Missing and Murdered Women




Organizers of the Vigil and Heartbeat of the Drums for Missing and Murdered Indigenous Women and Girls shown here left to right: Ruth Miller, Dena’ina Athabascan, Communications Organizer, Native Movement; Rochelle Adams, Athabascan, Indigenous Engagement Coordinator, Native Peoples Action; Kendra Kloster, Tlingit, Executive Director, Native Peoples Action; Charlene Akpik Apok, Inupiaq, Gender Justice and Healing Coordinator, Native Movement; Kelsey Wallace, Yup’ik, Communications Director, Native Peoples Action; and (not pictured), Emily Edenshaw, Executive Director, Alaska Native Heritage Center. (Photo by Joaqlin Estus)


‘We face total negligence… when it comes to prosecuting attackers or murderers of our women’

As the names of more than 200 missing and murdered Indigenous women and girls were read, people listened in silence, many staring into space or at the carpeted floor of the Alaska Native Heritage Center in Anchorage.

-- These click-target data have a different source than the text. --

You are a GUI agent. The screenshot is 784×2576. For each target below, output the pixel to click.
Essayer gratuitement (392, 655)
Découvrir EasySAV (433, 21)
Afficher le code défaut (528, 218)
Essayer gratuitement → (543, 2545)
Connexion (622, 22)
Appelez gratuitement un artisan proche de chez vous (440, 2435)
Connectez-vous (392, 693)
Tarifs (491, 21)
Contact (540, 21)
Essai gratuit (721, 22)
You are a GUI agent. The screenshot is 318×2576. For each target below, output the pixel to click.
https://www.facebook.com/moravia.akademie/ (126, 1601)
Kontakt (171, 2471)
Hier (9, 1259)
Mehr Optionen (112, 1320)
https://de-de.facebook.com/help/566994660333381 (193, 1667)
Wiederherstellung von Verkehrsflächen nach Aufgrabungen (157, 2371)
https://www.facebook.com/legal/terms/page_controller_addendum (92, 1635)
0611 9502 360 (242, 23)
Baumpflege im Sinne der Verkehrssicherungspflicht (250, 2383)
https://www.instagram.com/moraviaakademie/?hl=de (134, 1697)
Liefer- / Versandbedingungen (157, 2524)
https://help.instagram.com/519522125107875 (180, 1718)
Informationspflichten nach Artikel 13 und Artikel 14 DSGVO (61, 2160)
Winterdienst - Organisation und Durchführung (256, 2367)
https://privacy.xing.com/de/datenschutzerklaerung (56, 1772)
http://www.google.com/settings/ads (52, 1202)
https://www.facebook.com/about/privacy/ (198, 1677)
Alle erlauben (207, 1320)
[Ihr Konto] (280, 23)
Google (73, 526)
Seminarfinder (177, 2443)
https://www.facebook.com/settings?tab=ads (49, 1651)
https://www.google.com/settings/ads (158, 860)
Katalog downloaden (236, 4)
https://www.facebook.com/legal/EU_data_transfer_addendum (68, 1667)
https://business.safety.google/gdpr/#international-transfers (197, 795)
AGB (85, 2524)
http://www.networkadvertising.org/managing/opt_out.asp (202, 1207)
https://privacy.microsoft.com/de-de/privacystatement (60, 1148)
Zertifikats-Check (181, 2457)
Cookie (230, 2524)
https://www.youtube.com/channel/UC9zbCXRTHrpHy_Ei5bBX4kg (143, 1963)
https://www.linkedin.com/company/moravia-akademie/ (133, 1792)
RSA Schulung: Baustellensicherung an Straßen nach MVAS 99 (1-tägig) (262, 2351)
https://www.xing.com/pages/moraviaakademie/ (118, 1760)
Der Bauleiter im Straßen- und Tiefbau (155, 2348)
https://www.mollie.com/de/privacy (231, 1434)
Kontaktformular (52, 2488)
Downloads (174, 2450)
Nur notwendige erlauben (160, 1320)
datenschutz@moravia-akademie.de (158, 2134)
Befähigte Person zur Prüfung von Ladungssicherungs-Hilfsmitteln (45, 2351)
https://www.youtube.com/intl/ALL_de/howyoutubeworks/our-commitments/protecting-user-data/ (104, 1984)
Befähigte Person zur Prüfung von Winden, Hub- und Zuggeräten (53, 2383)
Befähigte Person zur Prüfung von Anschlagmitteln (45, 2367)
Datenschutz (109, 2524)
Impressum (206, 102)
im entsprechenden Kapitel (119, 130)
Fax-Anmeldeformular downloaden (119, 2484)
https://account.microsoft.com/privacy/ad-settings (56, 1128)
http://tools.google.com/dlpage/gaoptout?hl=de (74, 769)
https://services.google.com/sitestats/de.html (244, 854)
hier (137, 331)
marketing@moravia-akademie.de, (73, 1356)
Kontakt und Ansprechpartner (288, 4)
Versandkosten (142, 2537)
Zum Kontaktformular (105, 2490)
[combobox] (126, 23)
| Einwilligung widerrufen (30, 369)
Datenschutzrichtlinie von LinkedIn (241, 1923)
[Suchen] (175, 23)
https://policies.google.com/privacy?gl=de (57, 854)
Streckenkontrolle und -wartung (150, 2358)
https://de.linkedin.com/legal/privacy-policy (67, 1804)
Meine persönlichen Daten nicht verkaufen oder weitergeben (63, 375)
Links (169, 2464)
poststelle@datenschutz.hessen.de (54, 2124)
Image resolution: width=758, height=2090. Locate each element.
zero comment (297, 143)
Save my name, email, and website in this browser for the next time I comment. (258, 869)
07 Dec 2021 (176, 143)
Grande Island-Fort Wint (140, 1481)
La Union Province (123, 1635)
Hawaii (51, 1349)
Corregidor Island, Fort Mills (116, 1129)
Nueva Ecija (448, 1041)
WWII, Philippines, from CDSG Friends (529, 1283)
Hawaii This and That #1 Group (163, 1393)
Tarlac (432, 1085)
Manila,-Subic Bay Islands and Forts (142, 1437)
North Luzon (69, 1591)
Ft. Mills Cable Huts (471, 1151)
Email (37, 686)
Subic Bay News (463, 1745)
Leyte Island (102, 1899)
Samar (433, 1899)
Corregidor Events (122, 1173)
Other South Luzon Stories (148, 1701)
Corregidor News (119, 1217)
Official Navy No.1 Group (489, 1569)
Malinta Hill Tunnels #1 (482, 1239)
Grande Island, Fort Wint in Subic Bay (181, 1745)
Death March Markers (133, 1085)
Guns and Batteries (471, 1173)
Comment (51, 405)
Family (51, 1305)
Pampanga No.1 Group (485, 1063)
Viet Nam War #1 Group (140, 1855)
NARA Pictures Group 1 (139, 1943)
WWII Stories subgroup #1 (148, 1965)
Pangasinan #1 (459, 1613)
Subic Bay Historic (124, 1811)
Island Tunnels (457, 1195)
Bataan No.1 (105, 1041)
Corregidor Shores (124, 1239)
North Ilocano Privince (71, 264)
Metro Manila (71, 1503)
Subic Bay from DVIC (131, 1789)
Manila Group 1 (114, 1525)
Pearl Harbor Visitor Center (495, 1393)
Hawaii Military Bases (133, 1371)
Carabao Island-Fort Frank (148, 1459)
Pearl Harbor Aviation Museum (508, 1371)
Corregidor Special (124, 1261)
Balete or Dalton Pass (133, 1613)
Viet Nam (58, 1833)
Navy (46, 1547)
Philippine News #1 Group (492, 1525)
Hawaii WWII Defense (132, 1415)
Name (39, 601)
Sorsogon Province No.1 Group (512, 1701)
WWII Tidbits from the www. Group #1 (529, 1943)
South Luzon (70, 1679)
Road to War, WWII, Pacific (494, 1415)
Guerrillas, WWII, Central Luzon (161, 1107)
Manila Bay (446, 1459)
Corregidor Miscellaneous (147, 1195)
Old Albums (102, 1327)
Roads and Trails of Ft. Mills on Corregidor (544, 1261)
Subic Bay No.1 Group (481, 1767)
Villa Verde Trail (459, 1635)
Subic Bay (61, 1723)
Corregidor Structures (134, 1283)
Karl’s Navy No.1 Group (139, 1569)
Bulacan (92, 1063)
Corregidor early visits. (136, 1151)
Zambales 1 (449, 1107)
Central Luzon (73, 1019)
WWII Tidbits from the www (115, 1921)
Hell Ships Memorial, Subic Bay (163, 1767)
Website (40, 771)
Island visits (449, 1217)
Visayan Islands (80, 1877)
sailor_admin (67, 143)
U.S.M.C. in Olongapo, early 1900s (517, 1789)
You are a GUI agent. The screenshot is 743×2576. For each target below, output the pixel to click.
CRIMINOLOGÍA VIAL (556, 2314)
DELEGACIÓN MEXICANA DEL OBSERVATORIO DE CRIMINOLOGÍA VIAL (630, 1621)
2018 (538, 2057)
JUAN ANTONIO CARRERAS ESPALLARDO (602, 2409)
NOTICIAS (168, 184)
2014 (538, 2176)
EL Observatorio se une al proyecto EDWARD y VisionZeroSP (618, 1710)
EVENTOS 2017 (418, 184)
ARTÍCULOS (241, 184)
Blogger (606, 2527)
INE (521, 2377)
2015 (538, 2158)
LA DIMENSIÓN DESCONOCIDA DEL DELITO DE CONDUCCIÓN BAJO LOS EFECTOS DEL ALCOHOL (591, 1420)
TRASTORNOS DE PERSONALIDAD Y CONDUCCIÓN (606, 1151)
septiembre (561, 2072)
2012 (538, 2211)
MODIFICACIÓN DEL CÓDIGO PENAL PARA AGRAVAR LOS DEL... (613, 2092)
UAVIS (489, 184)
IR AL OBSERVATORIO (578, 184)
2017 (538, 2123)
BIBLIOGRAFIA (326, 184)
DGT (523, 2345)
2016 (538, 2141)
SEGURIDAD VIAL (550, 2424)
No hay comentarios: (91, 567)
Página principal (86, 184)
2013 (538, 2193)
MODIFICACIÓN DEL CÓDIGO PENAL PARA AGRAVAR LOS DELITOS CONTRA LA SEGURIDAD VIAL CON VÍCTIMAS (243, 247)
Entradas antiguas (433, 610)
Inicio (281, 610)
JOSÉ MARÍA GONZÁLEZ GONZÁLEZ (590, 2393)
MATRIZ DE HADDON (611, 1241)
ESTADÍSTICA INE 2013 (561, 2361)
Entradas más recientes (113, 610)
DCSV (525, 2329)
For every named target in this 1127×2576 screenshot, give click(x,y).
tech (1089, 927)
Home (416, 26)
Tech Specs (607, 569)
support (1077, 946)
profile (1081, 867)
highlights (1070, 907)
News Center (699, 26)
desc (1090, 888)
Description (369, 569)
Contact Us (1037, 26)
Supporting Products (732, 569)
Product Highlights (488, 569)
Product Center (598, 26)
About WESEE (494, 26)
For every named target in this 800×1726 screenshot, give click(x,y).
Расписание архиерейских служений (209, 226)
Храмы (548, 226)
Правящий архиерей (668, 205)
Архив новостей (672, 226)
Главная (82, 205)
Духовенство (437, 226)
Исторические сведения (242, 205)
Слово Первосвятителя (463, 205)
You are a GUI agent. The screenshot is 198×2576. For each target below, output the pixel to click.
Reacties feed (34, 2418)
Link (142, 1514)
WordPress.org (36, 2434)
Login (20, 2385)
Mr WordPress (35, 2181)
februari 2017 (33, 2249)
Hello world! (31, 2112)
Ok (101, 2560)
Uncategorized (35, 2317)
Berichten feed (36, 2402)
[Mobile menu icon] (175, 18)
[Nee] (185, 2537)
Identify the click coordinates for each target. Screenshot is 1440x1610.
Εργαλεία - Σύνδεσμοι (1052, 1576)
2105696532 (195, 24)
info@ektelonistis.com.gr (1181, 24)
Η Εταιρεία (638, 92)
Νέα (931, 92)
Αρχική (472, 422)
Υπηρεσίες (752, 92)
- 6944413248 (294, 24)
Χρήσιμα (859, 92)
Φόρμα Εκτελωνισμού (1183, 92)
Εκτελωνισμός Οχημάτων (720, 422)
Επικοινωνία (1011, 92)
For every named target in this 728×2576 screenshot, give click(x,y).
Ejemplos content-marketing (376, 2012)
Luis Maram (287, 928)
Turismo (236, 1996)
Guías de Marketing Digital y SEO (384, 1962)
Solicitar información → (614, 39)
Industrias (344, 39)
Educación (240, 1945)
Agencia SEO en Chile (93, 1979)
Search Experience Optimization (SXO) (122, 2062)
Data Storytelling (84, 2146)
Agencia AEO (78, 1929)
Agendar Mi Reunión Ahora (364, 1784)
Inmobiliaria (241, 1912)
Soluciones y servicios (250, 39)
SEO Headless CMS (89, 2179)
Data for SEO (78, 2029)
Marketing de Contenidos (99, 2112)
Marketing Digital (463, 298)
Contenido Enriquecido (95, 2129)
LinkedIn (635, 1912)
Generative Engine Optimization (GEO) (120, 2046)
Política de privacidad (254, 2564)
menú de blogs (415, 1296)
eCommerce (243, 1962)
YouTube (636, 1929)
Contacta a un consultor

A few quietly wiped away tears. Healers burned braids of sweet grass and bunches of sage, waving the smoke onto the half-dozen men reading the names.

Charlene Akpik Apok, Inupiaq, director of gender justice and healing for the nonprofit community advocacy and training organization Native Movement, was emcee of the Vigil and Heartbeat of the Drums for Missing and Murdered Indigenous Women and Girls. She told the audience of more than a hundred people she had asked men to read the names to remember and honor allies in the fight against the loss of Indigenous women.”